Millman's travel narrative presents us with a similar scenario: Gudmundur, the Icelandic trawler captain who speaks poor English, doesn't like threesomes, writes poetry and collects shards of ancient Icelandic mythological heritage, is a tremendously humorous character! But his humor comes from two of our contexts: firstly, our non-Northern Atlantic Western culture, in which thousand-year old feuds and ancient relics are completely foreign, even humorous, concepts. Secondly, we don't have a story in which to fit Gudmundur. The narrator is traveling to Turkey! This Icelandic man seemingly emerges out of nowhere. But from Gudmundur's perspective, he isn't a humorous person simply in his act of being. In fact, he's travelling for work, having his romantic life interfered with, and sharing a piece of his treasured national heritage with a strange American fellow. And within Millman's narrative, Gudmundur is the “thorn in the side” that eventually leads the author to explore the North Atlantic, meeting more fishermen and shepards and priests whose day-to-day lives conform to a whole series of plans and expectations, but for an outsider are quite funny. I don't know if Millman is religious or not, but it would certainly seem to be part of God's plan that he met Gudmundur.

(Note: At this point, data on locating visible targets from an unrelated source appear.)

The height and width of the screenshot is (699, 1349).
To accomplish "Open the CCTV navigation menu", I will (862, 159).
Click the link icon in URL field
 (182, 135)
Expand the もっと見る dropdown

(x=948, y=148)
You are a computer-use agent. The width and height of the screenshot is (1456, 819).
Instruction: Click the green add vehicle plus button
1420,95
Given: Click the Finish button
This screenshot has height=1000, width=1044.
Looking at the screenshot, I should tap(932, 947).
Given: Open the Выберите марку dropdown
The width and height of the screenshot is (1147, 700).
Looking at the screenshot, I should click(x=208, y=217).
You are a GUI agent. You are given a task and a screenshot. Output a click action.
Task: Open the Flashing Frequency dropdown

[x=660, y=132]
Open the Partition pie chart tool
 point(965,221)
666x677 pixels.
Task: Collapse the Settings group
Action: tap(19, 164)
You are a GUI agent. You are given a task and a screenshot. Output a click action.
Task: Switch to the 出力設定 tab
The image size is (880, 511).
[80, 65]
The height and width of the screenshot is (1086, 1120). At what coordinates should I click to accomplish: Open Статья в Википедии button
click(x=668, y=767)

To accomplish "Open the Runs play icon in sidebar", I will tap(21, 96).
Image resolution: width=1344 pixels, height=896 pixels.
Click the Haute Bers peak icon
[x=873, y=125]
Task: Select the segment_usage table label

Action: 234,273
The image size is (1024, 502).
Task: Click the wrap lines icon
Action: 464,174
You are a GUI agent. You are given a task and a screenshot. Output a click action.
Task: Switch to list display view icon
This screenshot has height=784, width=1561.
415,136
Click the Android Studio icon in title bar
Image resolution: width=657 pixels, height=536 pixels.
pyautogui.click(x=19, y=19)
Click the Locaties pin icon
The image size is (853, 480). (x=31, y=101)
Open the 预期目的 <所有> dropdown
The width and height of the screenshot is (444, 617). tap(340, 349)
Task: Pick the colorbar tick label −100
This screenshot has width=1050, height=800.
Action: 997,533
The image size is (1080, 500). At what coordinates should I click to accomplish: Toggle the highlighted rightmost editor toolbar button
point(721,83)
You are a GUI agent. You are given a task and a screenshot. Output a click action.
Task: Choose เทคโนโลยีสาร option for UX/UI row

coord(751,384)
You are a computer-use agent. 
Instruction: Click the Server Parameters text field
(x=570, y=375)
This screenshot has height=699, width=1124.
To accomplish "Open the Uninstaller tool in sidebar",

Both Millman and LaMott present narrators who encounter humorous scenarios that later are more providential than funny. Returning to Turner, this speaks to his notion of human experience as yearning for connection, even while our own selfish natures and individualistic society try to prevent us from building meaningful connections. I previously discussed how Turner's theory of history relies largely on breaches in the social order, much like African jokes rely on breaches in the social order that must be understood in order to be humorous. Turner's theory of history also suggests that events must happen within culture for history to even move forward (although whether human society is improving or disintegrating can take hundreds or thousands of years to know: LaMott's quote from Chou En-lai speaks to this).

I would suggest that in our lives, which occur within cultural norms, personal plans, subjective expectations, and ultimately, a divine plan, our personal narratives move forward not rhythmically, but unevenly. And the great leaps of our personal narratives, as experienced by the narrator of “Ham of God,” occur when God reveals His plan. For someone who isn't religious, I imagine these moments would come when the “next step” suddenly makes sense, and the next door to one's future is opened, even if subsequent doors remain hidden and still closed. (A Jesuit I know once told me that sometimes all God is asking us to do is to try something—it's in the trying that we'll learn whether or not we are supposed to succeed.)

A person of prayer myself, I certainly know the feeling that time has come to a standstill. I often feel as if my own temporality (my own history) could be recorded by reference to dates and times and places when suddenly "the plan" made sense, when God's plan unfolded in front of me just one little inch more. And the dry spells in between those miniature revelations? A desert, a chaos, a formless void, as Turner describes. Much like LaMott's experience laying in bed on her birthday, hopeless and despairing. Already halfway through the fall semester, I feel like time is moving too fast! Perhaps that's because in my subjective experience of time, the rhythms of life have continued uninterrupted by any recent divine revelation. I will remain precisely the person I was at that last “God-moment.” Father's Tom advice here might be that there is a divine rhythm, a reason for every moment, and that from God's perspective, history marches forward precisely as planned, even when we subjectively feel like it moves in fits and starts.


Douglas suggests (echoing Turner) that African cultures have reached an “apotheosis of wit” and that the joke rite reflects the “conditions of human knowledge” (Douglas 162). Yes! Jokes are all about what we think we know and what we actually know—not only in the present moment, but in broader cultural contexts and at the very fringes of human existence.